Voice Recognition with VOSK

24th January 2021 0 By Neil Stevenson

Installing VOSK

Installing VOSK is surprisingly simple if you’re using Python3 and the latest Raspberry Pi OS. This is pretty much all we had to do:

#Python:
pip3 install vosk
#Dependencies:
sudo apt install libgfortran3
#Examples
pip3 install pyaudio
sudo apt install libportaudio2
git clone https://github.com/alphacep/vosk-api
#Download and unzip a model file, e.g. the small US-English model:
http://alphacephei.com/vosk/models/vosk-model-small-en-us-0.15.zip

Then unzip the downloaded model ZIP file into the example folder and test:

#Unzip the model file and rename as “model” e.g.:
cd vosk-api/python/example/
unzip vosk-model-small-en-us-0.15.zip
mv vosk-model-small-en-us-0.15 model
#Ensure you have a working microphone configured, you can check by using:
arecord | aplay
#Run the test code
./test_microphone.py

Bluetooth Headset

Many Bluetooth headsets do not automatically add the microphone into the audio configuration file, so not immediately usable. If this is the case for your headset, then after selecting the headset in the audio menu:

  • Edit .asoundrc, for example:
    nano ~/.asoundrc
  • Change profile to “sco”
  • Add the pcm.input sections by copying the pcm.output
  • Add the capture.pcm section
  • Save
  • Test by using:
    arecord | aplay

For example:

pcm.!default {
        type asym
        playback.pcm {
                type plug
                slave.pcm "output"
        }
        capture.pcm {
                type plug
                slave.pcm "input"
        }
}

pcm.output {
        type bluealsa
        device "2E:A1:C2:2C:B8:84"
        profile "sco"
}

pcm.input {
        type bluealsa
        device "2E:A1:C2:2C:B8:84"
        profile "sco"
}

ctl.!default {
        type bluealsa
}

Robot Test using Python

In order to test out the VOSK speech recognition on Chameleon, we had a very simple algorithm: wait for a voice command, then move for 0.5 second, stop and repeat.

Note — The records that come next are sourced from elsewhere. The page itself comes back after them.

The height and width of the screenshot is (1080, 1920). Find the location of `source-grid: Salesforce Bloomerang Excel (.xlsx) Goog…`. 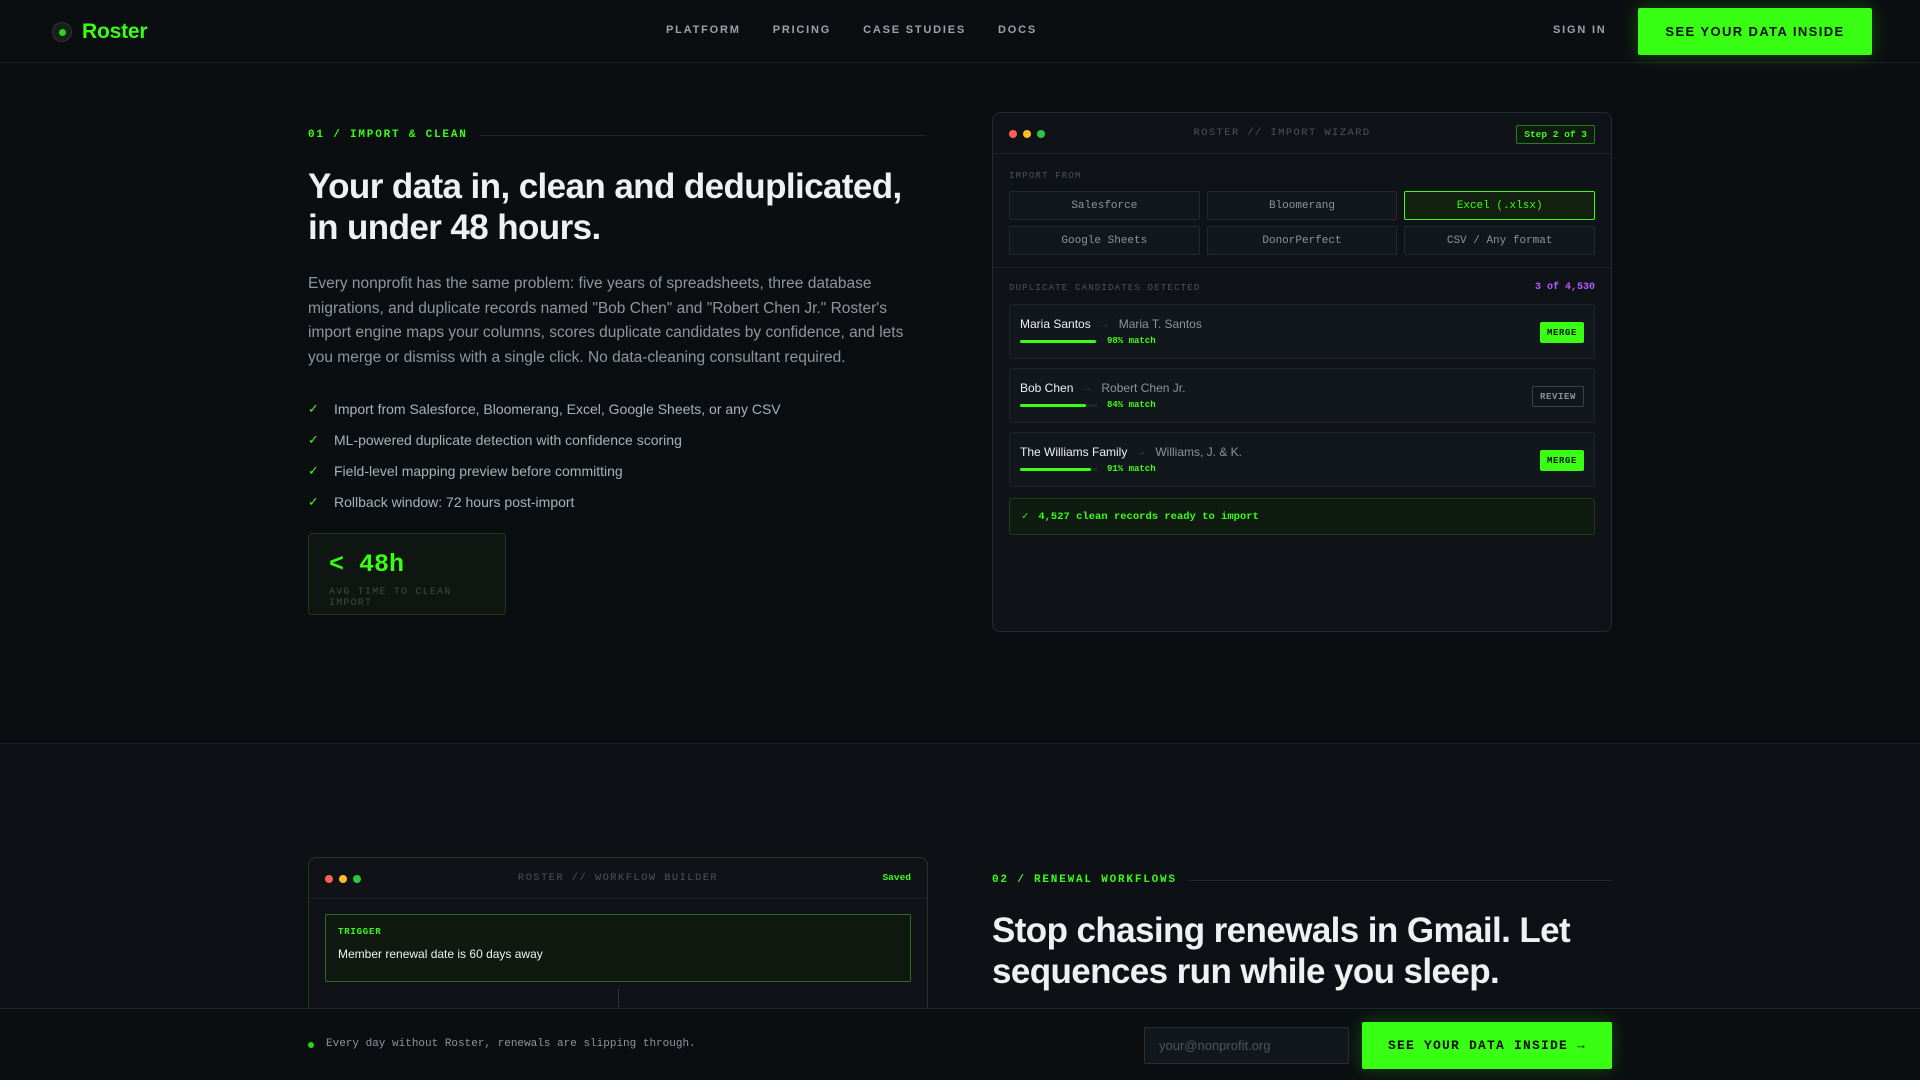

source-grid: Salesforce Bloomerang Excel (.xlsx) Goog… is located at coordinates (1302, 223).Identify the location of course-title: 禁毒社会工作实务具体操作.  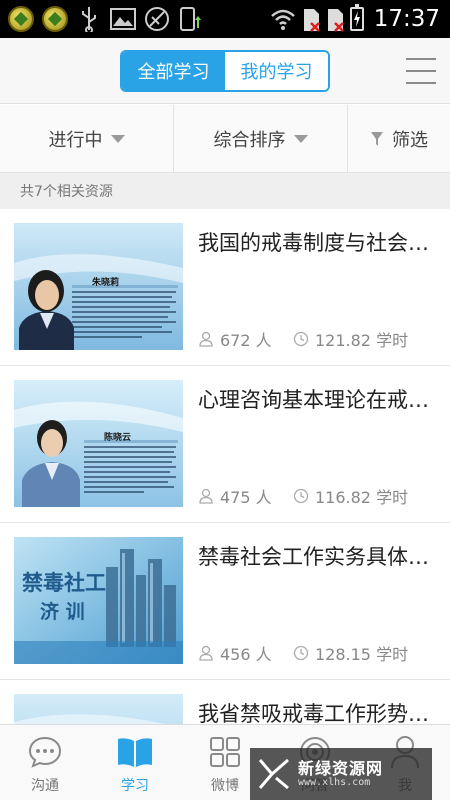
(318, 557). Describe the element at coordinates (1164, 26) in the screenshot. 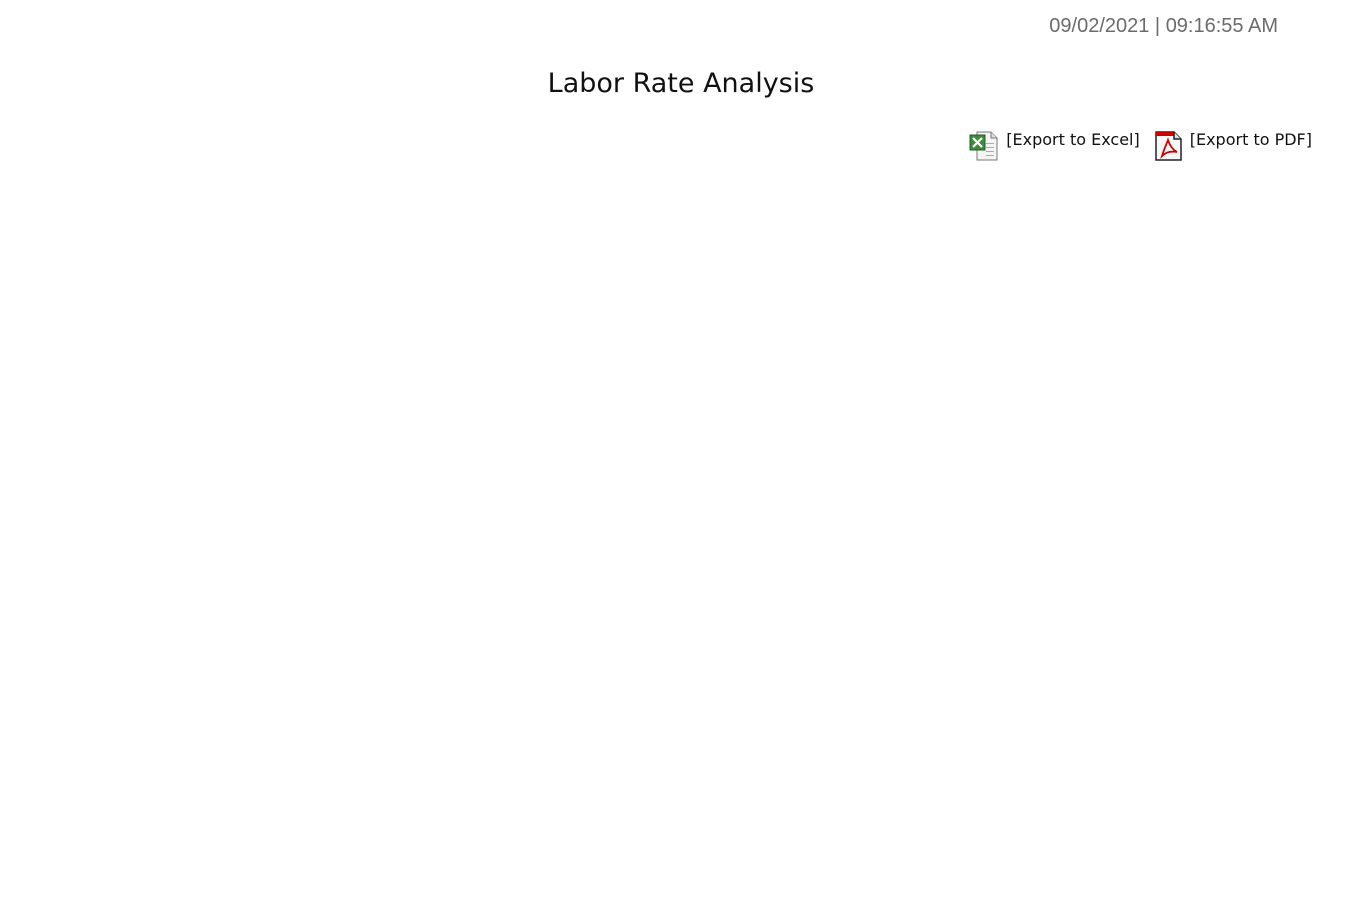

I see `report-timestamp: 09/02/2021 | 09:16:55 AM` at that location.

Here’s our full test code:

from vosk import Model, KaldiRecognizer
import pyaudio
import sys
import json

print("Loading model...")
model = Model("model")
rec = KaldiRecognizer(model, 16000)
print("Opening stream...")
p = pyaudio.PyAudio()
stream = p.open(format=pyaudio.paInt16, channels=1, rate=16000, input=True, frames_per_buffer=4000)
stream.start_stream()

print("Ready")
last_text = "x"
while True:
    data = stream.read(4000, False)
    if len(data) == 0:
        break
    if rec.AcceptWaveform(data):
        result_json = rec.Result()
        text = json.loads(result_json)['text']
    else:
        result_json = rec.PartialResult()
        text = json.loads(result_json)['partial']
    print(result_json)

    if last_text != text:
        # Adjust the motors
        move_robot(text)

import redboard
import time
# RedBoard motor control
rb = redboard.RedBoard()
def left():
    rb._set_motor_speed(0, 0.0)
    rb._set_motor_speed(1, 0.2)
    time.sleep(0.5)
    stop()
    
def right():
    rb._set_motor_speed(0, -0.2)
    rb._set_motor_speed(1, 0.0)
    time.sleep(0.5)
    stop()
    
def ahead():
    rb._set_motor_speed(0, -0.15)
    rb._set_motor_speed(1, 0.15)
    time.sleep(1.0)
    rb._set_motor_speed(0, -0.02)
    rb._set_motor_speed(1, 0.02)
    
def reverse():
    rb._set_motor_speed(0, 0.15)
    rb._set_motor_speed(1, -0.15)
    time.sleep(0.5)
    stop()
        
def stop():
    rb._set_motor_speed(0, 0.0)
    rb._set_motor_speed(1, 0.0)
    
def move_robot(cmd):
    commands = { 
        'left': left,
        'right': right,
        'go': ahead,
        'reverse': reverse,
        'stop': stop,
        'top': stop
        }
    commands.get(cmd, lambda: None)()

Test Run

First test run

Not bad! Only 1 minute 28 seconds. How fast can we now make it without stopping after each stage?